Data for processing section start
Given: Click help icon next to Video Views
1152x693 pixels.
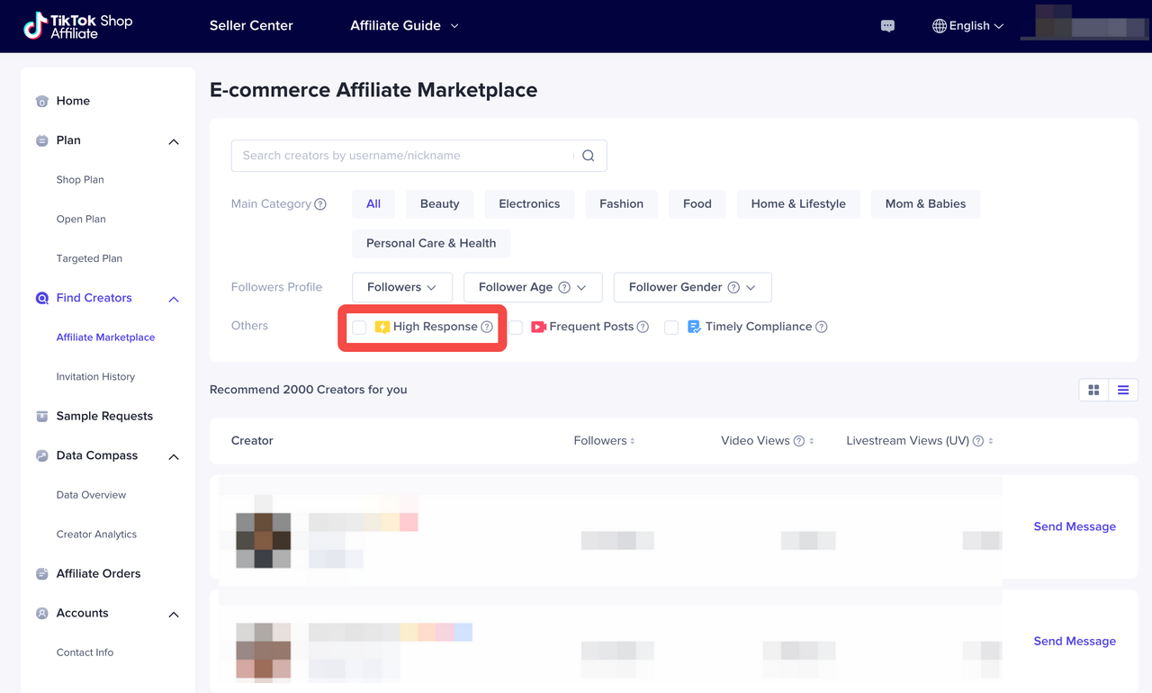Looking at the screenshot, I should tap(798, 441).
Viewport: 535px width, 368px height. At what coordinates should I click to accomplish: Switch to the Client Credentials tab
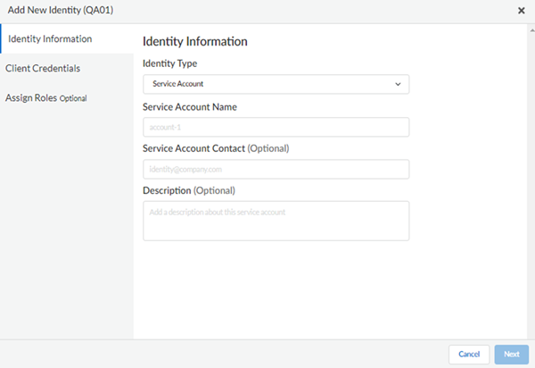43,68
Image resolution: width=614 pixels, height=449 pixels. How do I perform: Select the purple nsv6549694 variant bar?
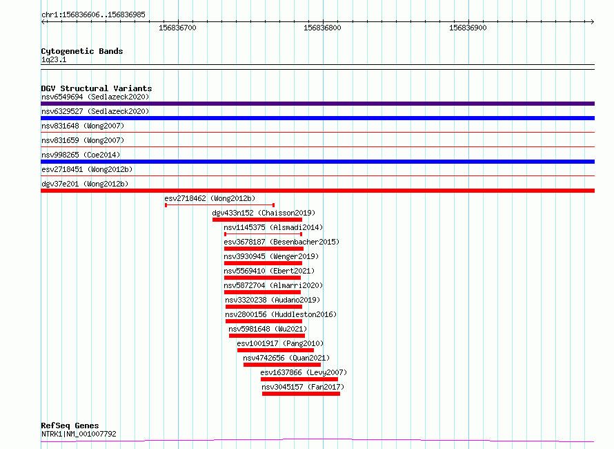(317, 104)
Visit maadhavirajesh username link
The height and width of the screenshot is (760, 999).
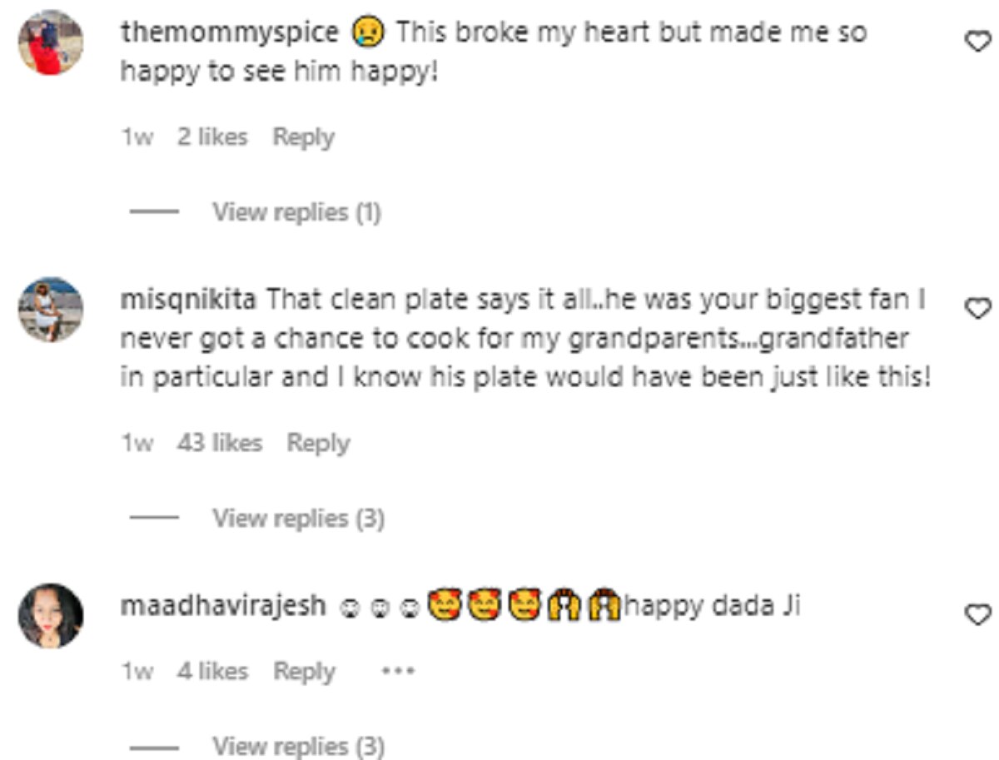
Data for processing section end
To do: With the images excluded, output every record verbatim.

Exercise response:
Given: Click help icon next to Video Views
1152x693 pixels.
Looking at the screenshot, I should tap(798, 441).
Viewport: 535px width, 368px height. At what coordinates should I click to accomplish: Switch to the Client Credentials tab
43,68
Image resolution: width=614 pixels, height=449 pixels. How do I perform: Select the purple nsv6549694 variant bar?
(317, 104)
Visit maadhavirajesh username link
The height and width of the screenshot is (760, 999).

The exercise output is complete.